Are You Ready to Get Serious About Attention?
Chrissie Hanson
5 enero 2022

Originally published on Adweek. 

This article was written by Chrissie Hanson, Chief Strategy Officer at OMD Worldwide.

Every few years the winds of change blow hard. They kick up the dust and shake up legacy practices, and when we understand how to read those emerging patterns, we’re able to turn challenges into opportunities that take us to a better place—a place where we’re advancing on behalf of our clients, rather than being on the defensive, battening down the hatches, hanging on, but ultimately, falling behind.

Third-party cookie deprecation and the clamoring for greater consumer privacy, twinned with the demands for digital transformation in a not-yet-post-Covid world, have together brought us to an inflection point, one that will make 2022 the year that every brand, every media network, platform and publisher must at long last answer our industry’s version of an existential question: are you ready to get serious about attention?

If, like many businesses, you’re seeking to do more with less, to sustain the brand and business growth by making better decisions, faster regarding the ways your media and creative dollars should be spent, then the only answer is yes. But before you say yes, you need to understand what “getting serious about attention” means at the brand level.

Time to bring a new KPI onto the dashboard

While the past year has seen more discussion around the need for an attention-based measurement standard, as we head into 2022 attention still falls closer to laudable concept than leverageable KPI. Quite simply, we need more publishers, platforms and networks to trade on attention in order that it becomes a widely-tradeable currency.

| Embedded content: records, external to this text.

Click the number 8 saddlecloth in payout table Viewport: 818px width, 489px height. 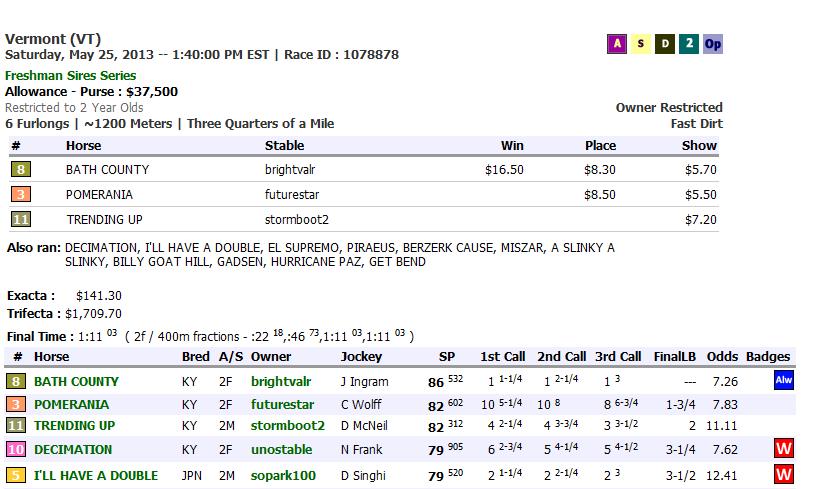click(x=20, y=170)
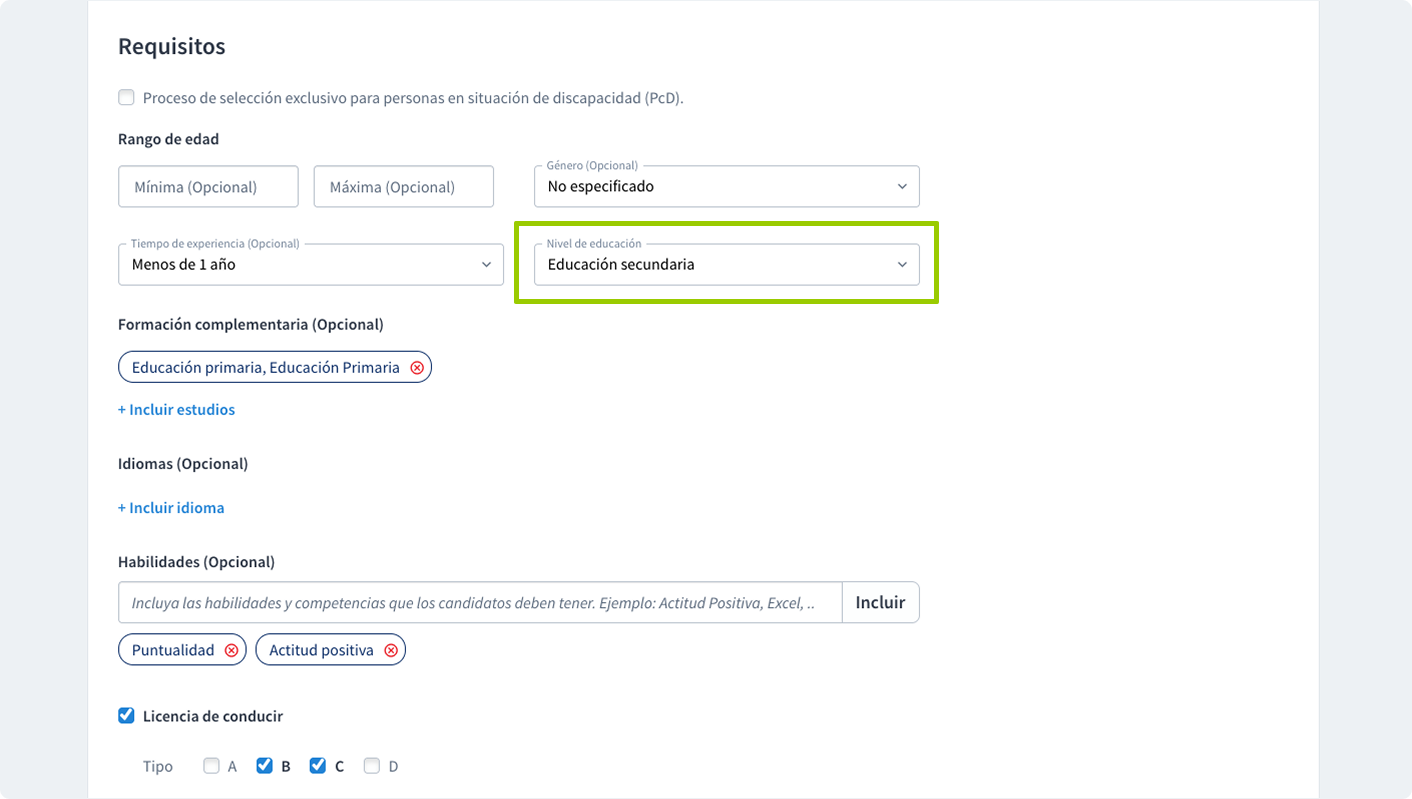1412x799 pixels.
Task: Select the Actitud positiva skill chip
Action: point(321,650)
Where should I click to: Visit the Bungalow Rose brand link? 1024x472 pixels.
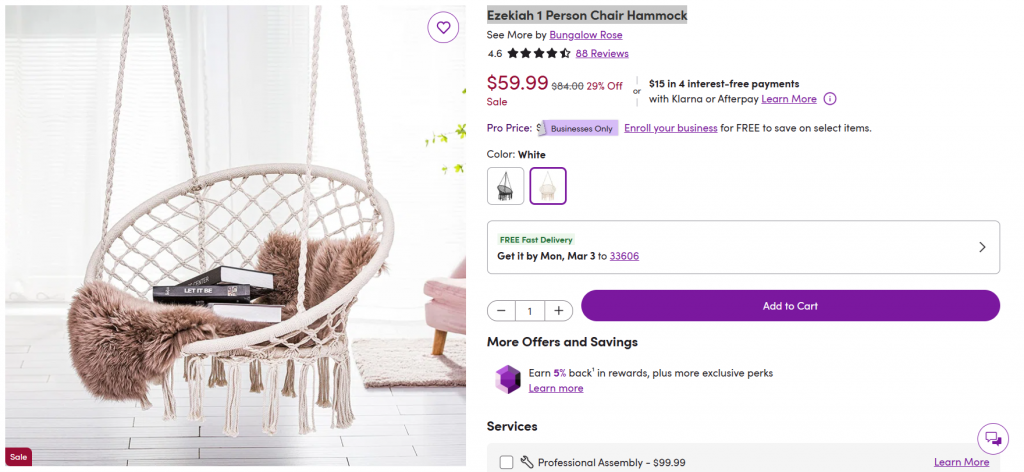(586, 35)
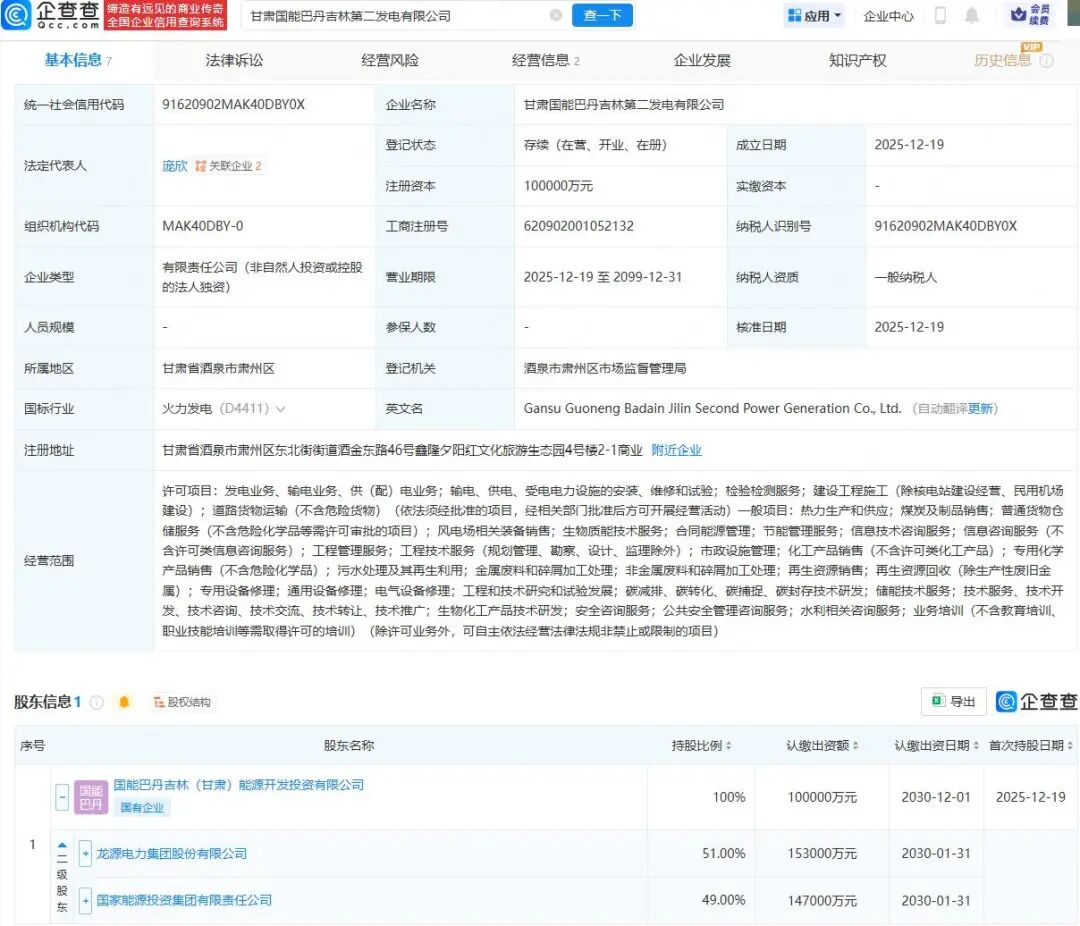The height and width of the screenshot is (926, 1080).
Task: Expand the 龙源电力集团 shareholder row
Action: coord(85,854)
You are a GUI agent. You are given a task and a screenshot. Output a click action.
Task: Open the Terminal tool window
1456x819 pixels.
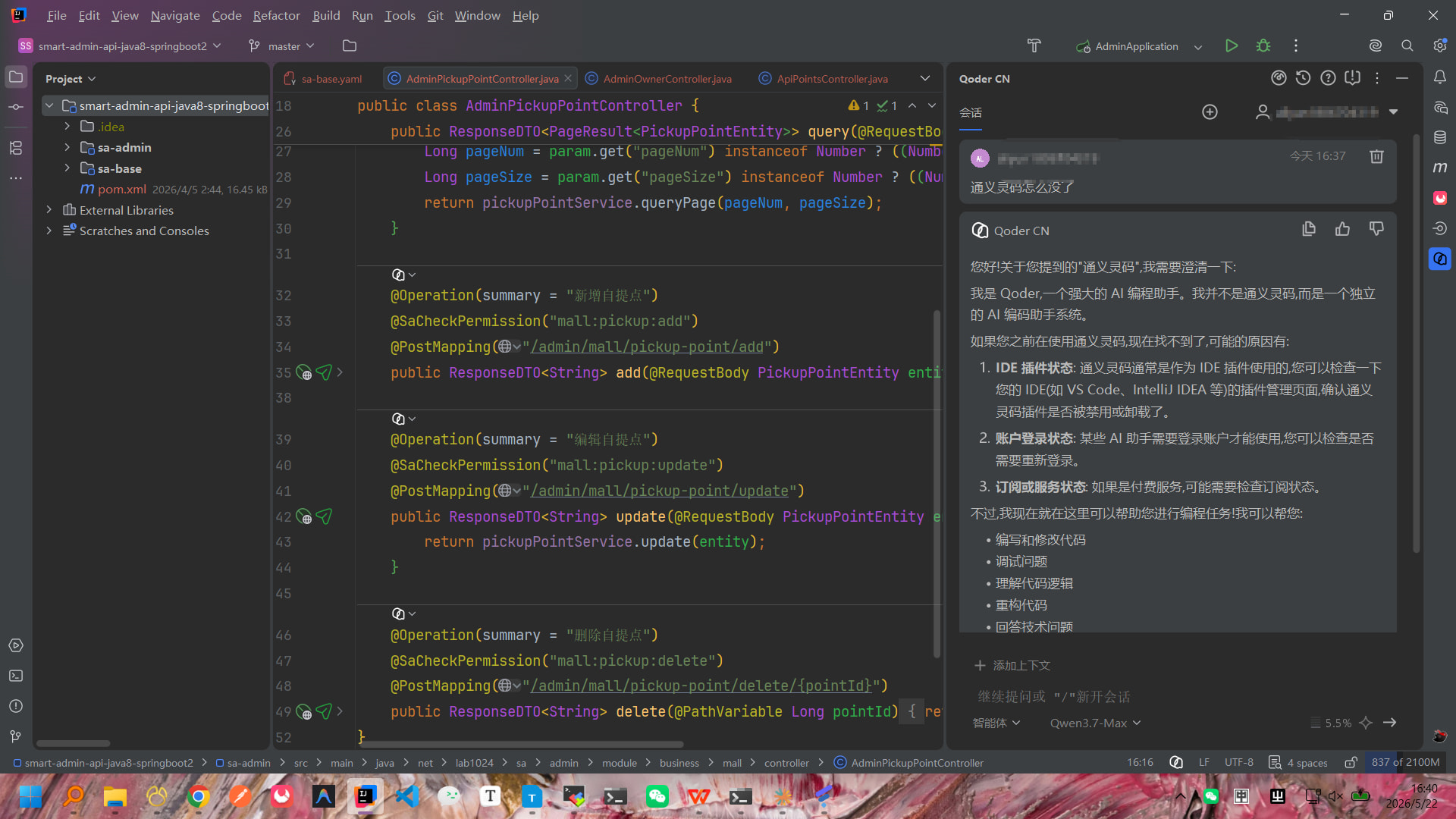point(16,676)
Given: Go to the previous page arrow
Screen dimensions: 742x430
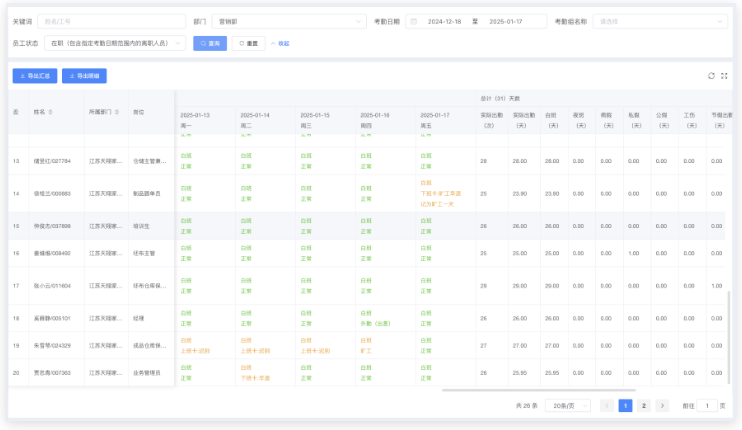Looking at the screenshot, I should 607,406.
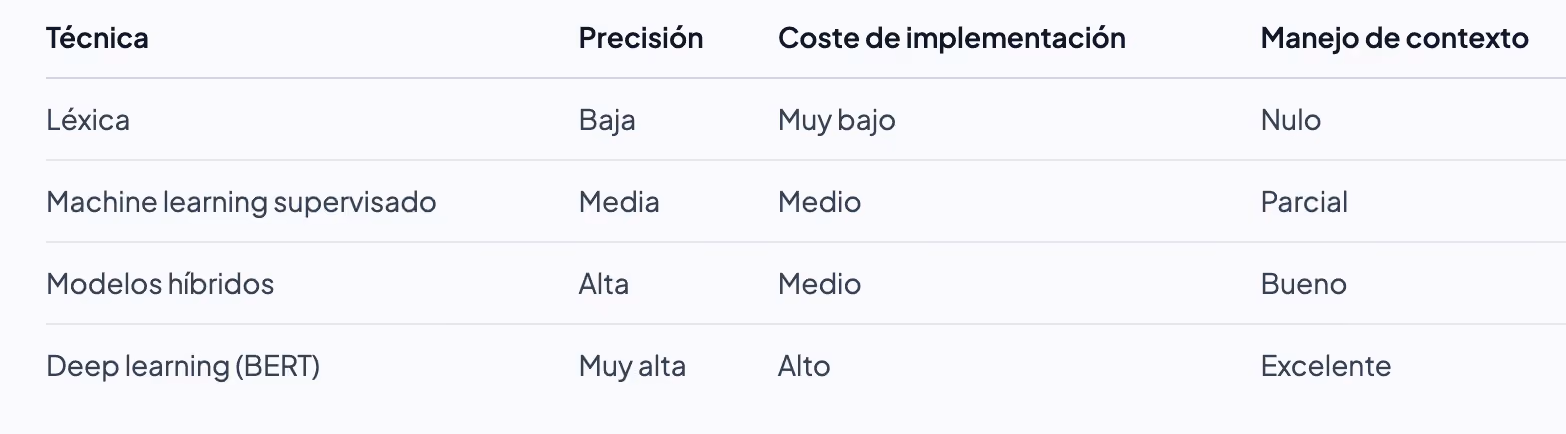
Task: Click the Alta precision value
Action: click(604, 284)
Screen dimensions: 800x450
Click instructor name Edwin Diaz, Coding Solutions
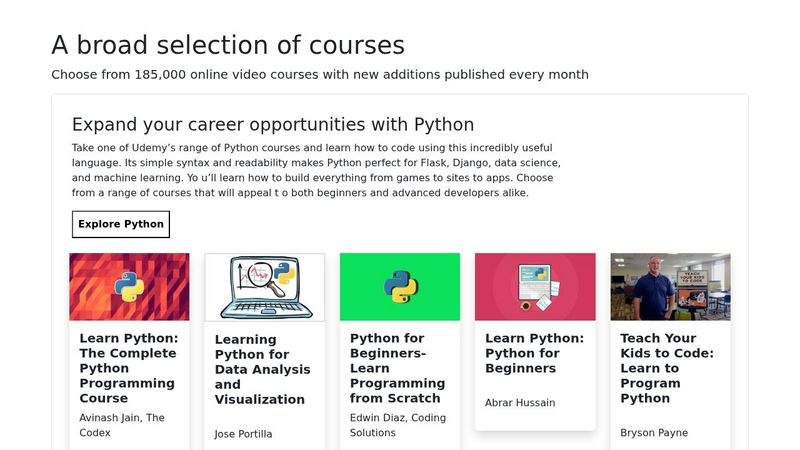pos(397,425)
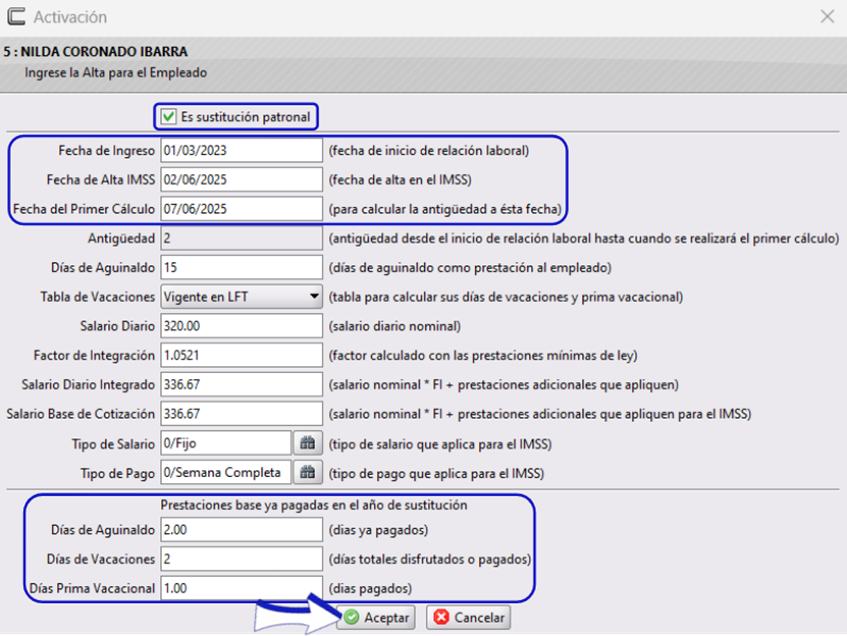
Task: Click the green check icon inside Aceptar
Action: coord(351,617)
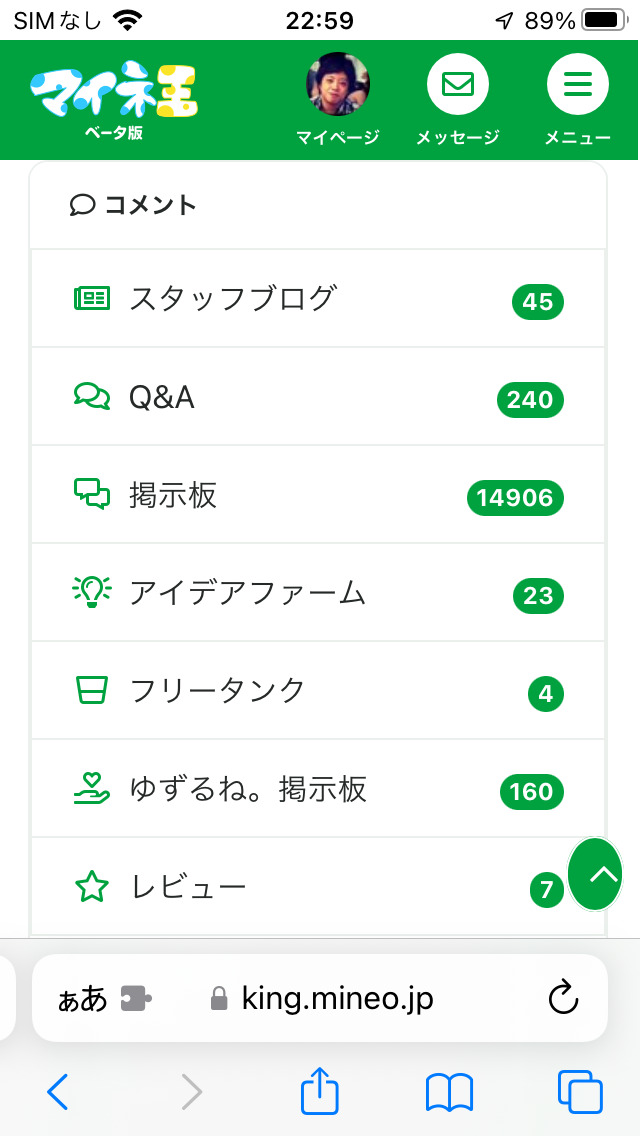Go back to the previous page

click(58, 1092)
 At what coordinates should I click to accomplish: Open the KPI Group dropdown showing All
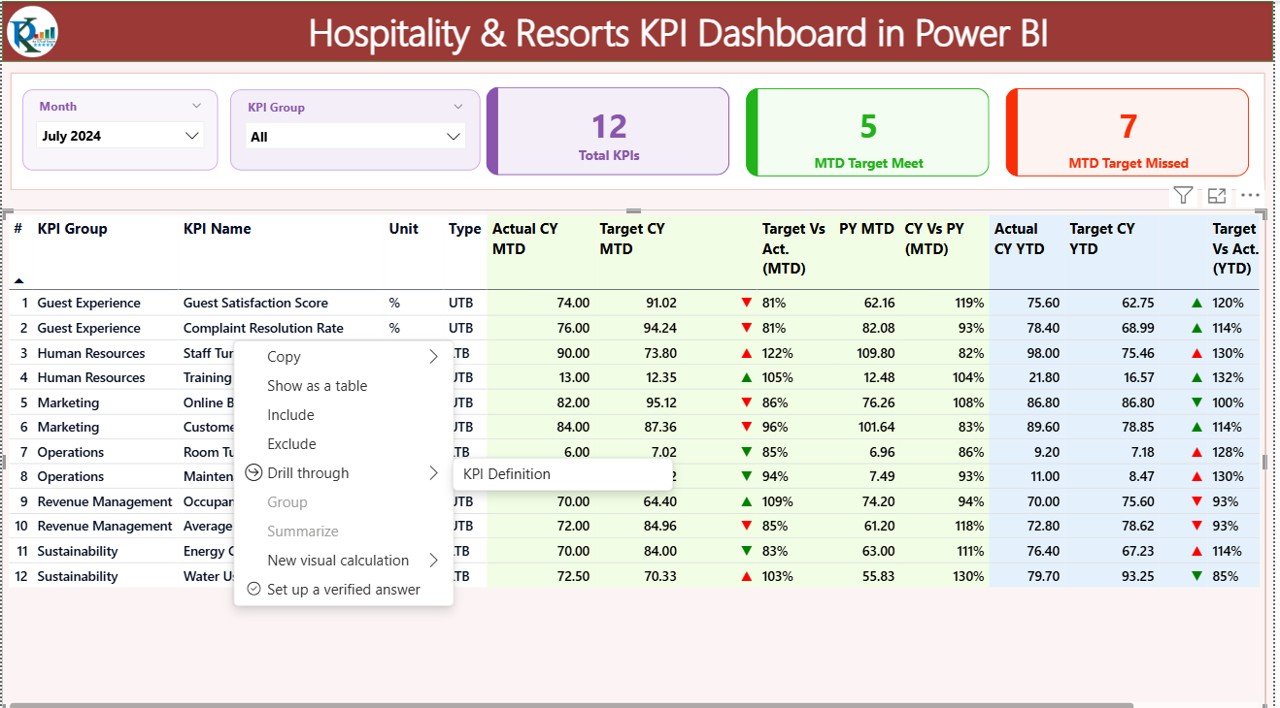pyautogui.click(x=355, y=137)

But brands don’t have to—and shouldn’t—wait for the sell-side to come up with a new standard. For those who are willing to make the commitment of time and resources, you can establish brand-specific attention scores and baselines that will allow you to incorporate an attention-based, brand-specific KPI into your media planning, buying and investment.

How to start paying attention to attention:

Getting serious about the business of applying attention to media planning and buying and investment begins with the following critical steps:

Find a partner for the journey.

Find a research partner that has the cutting-edge technology required to reveal what attention looks like at the brand level, in real-world viewing situations, across multiple platforms, formats and creative executions.

After decades of settling for proxy standards—first with Nielsen in the linear world, and then with viewability and time spent in digital environments—marketers can finally demand and get something better than a best guess about who’s watching a commercial; or knowing that a consumer “had an opportunity to view” their content. For example, when OMD began its attention journey, we partnered with Amplified Intelligence, whose attention Trace technology allowed us to determine the limits of active attention (3.5 seconds), as well as which platforms and content earned this level of attention that drives both short-term brand choice and long-term brand preference.

Do not get distracted by searching for a silver bullet.

This isn’t about discovering a new composite CPM rooted in attention, as one holding company recently claimed. The goal is to discover what attention looks like for your brand—and that means getting granular, discovering the attention ceilings of different platforms, and how creative executions can affect attention. Looking at attention at the micro level is fundamental to developing brand-specific attention baselines that will ultimately inform more effective and efficient media planning guidelines.

Commit to the long game.

There is a treasure trove of highly-granular real human attention data that can be revealed and optimized on your attention journey—but it requires hypothesizing, testing, comparing and contrasting; scaling that effort across a brand’s market imprint; and then applying those learnings to drive better outcomes. And it’s not a one-time proposition.

Individual human behavior is largely driven by the factors of distraction on a platform, meaning that attention measurement needs to be updated when there are changes to a platform functionality—minimally, you’re looking an annual evaluation. But the end result will be a metric that when applied thoughtfully, can inform the development of brand experiences that genuinely understand and respect the audiences with whom we seek to connect, in the most credible, authentic and responsible way.

So, back to the original question; are you ready to get serious about attention? You better be—because the countdown to the age of attention has already started.